→ PROBLEM TO SOLVE:
Repeat every line from the line containing "Task: Navigate to Goals in the sidebar" to the end of the data, exactly. Leave the pictures out.

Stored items
.....

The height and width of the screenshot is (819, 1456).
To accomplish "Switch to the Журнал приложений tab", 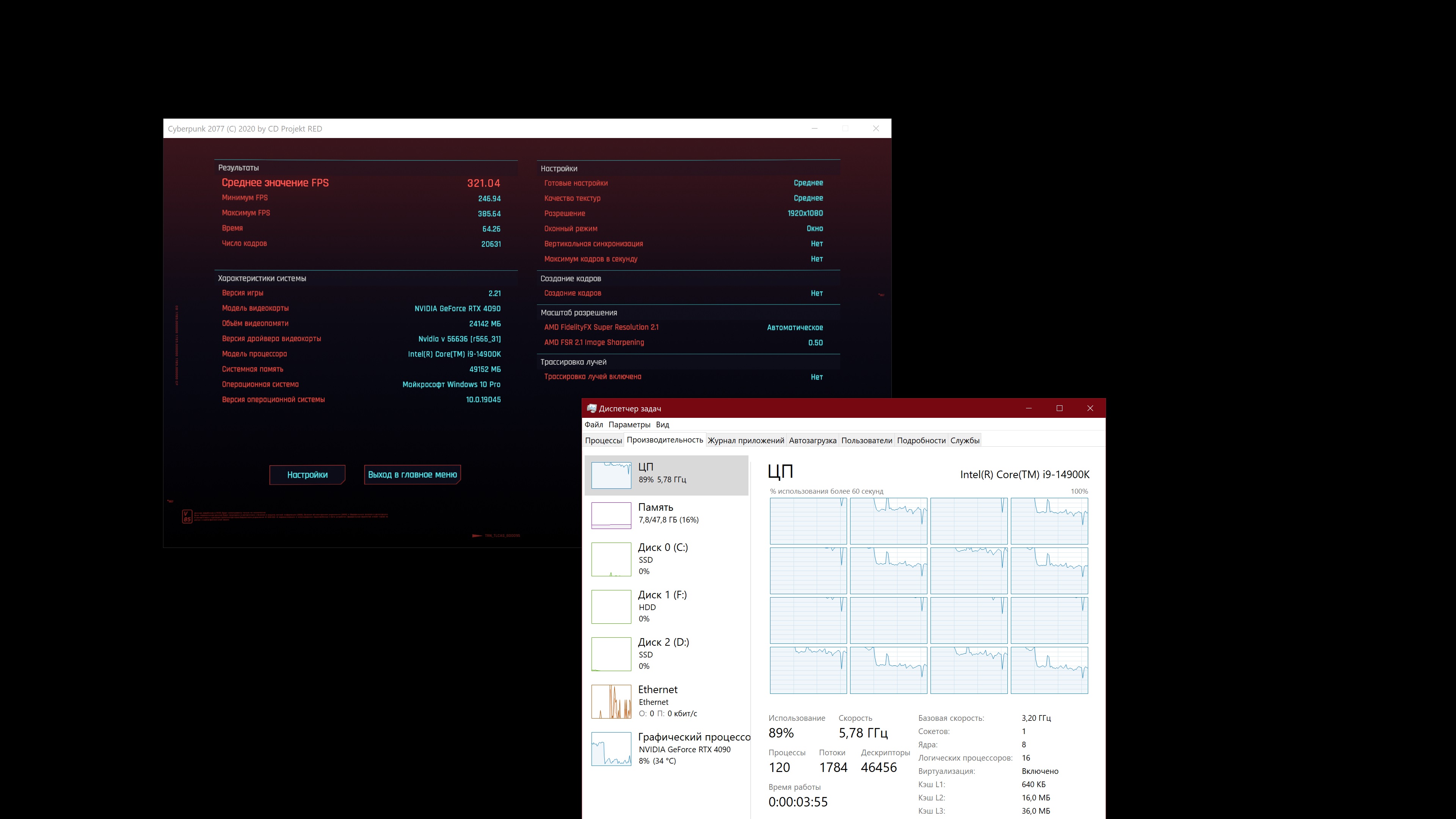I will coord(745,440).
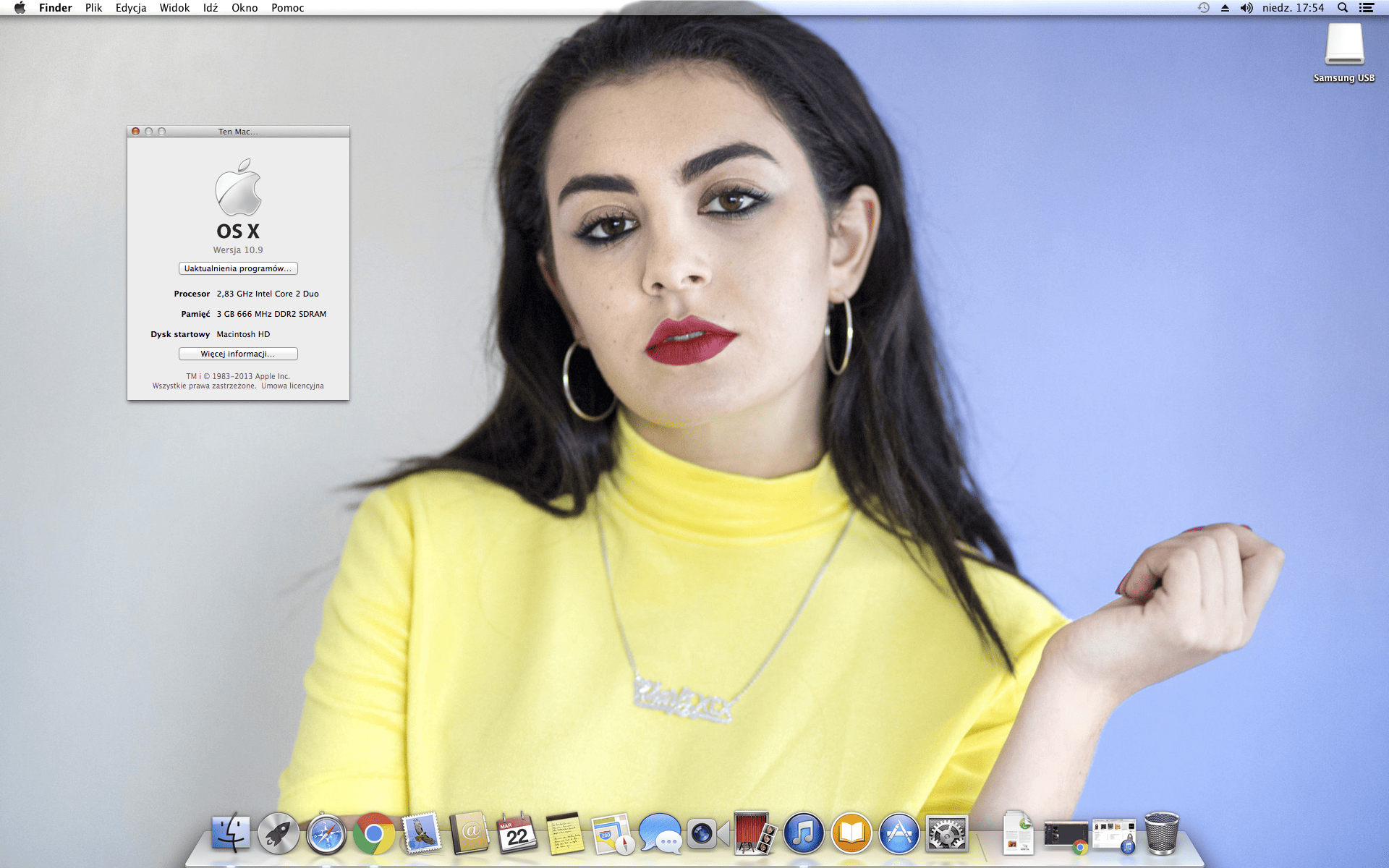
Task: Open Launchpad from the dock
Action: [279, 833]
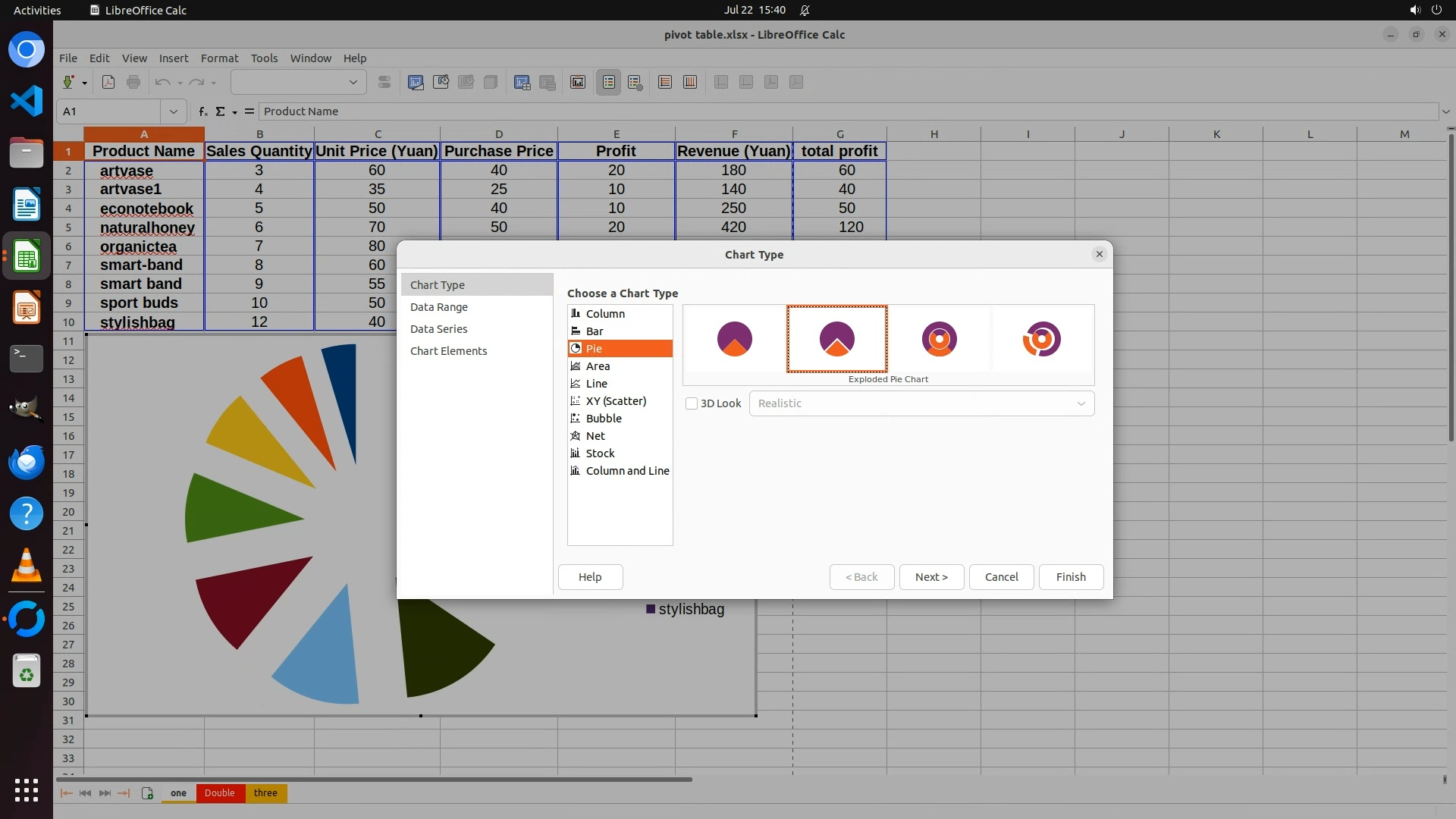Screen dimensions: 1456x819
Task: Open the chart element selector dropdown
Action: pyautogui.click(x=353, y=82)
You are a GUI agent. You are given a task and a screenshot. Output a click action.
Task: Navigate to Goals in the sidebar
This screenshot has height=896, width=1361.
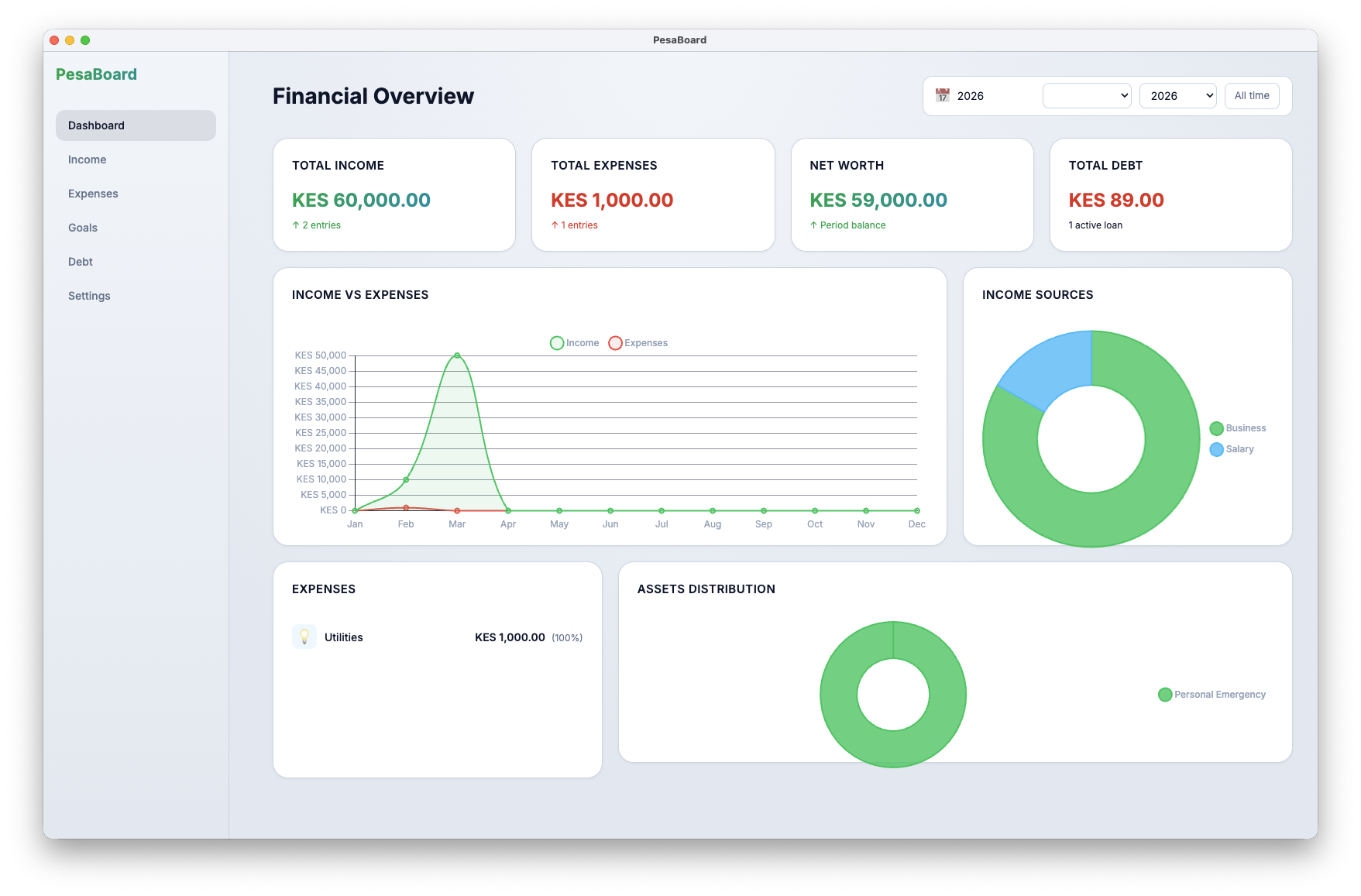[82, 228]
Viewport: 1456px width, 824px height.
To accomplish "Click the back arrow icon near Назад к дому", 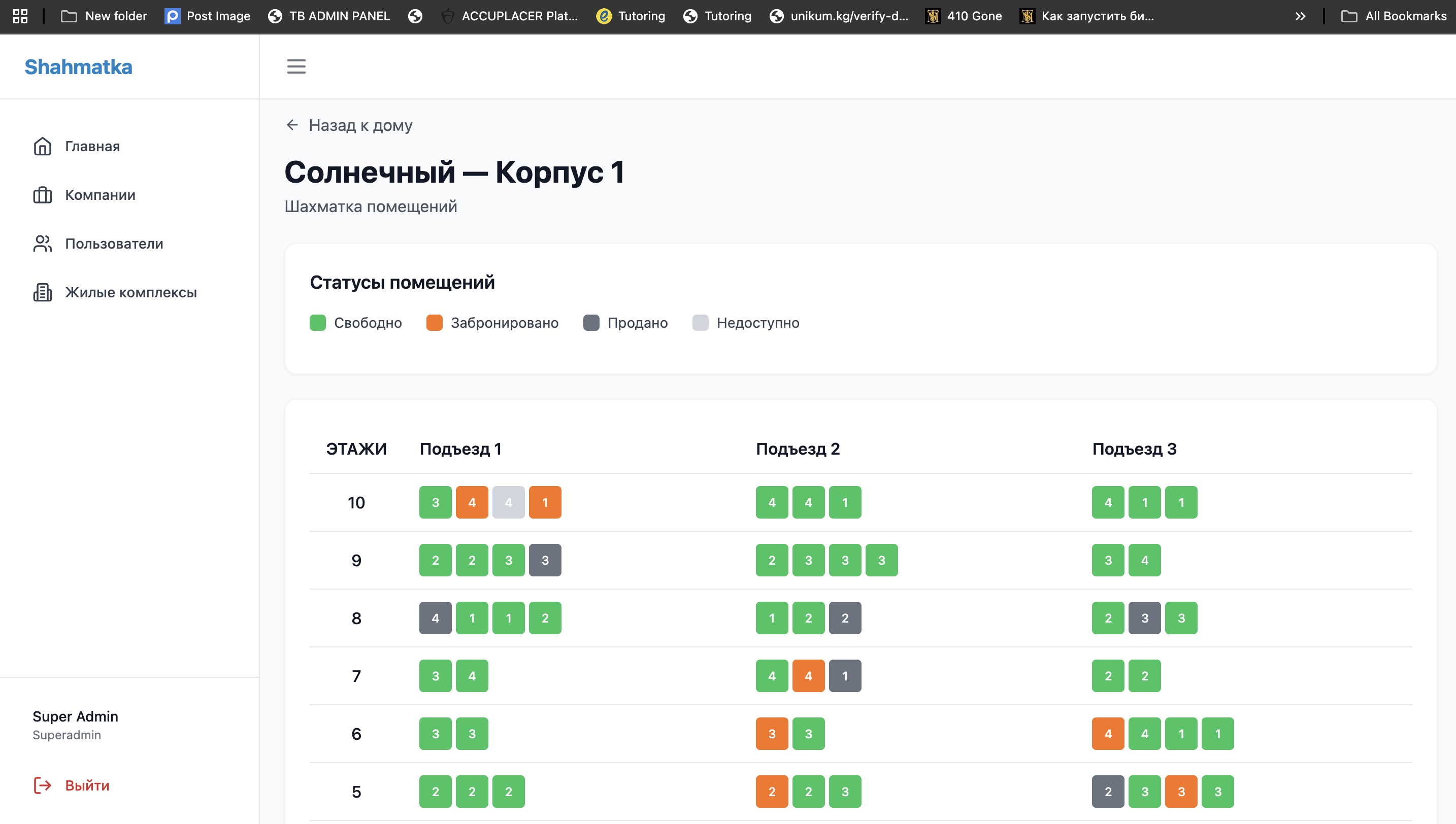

.....

→ SOLUTION:
Task: Navigate to Goals in the sidebar
This screenshot has height=896, width=1361.
[82, 228]
Viewport: 1456px width, 824px height.
To accomplish "Click the back arrow icon near Назад к дому", 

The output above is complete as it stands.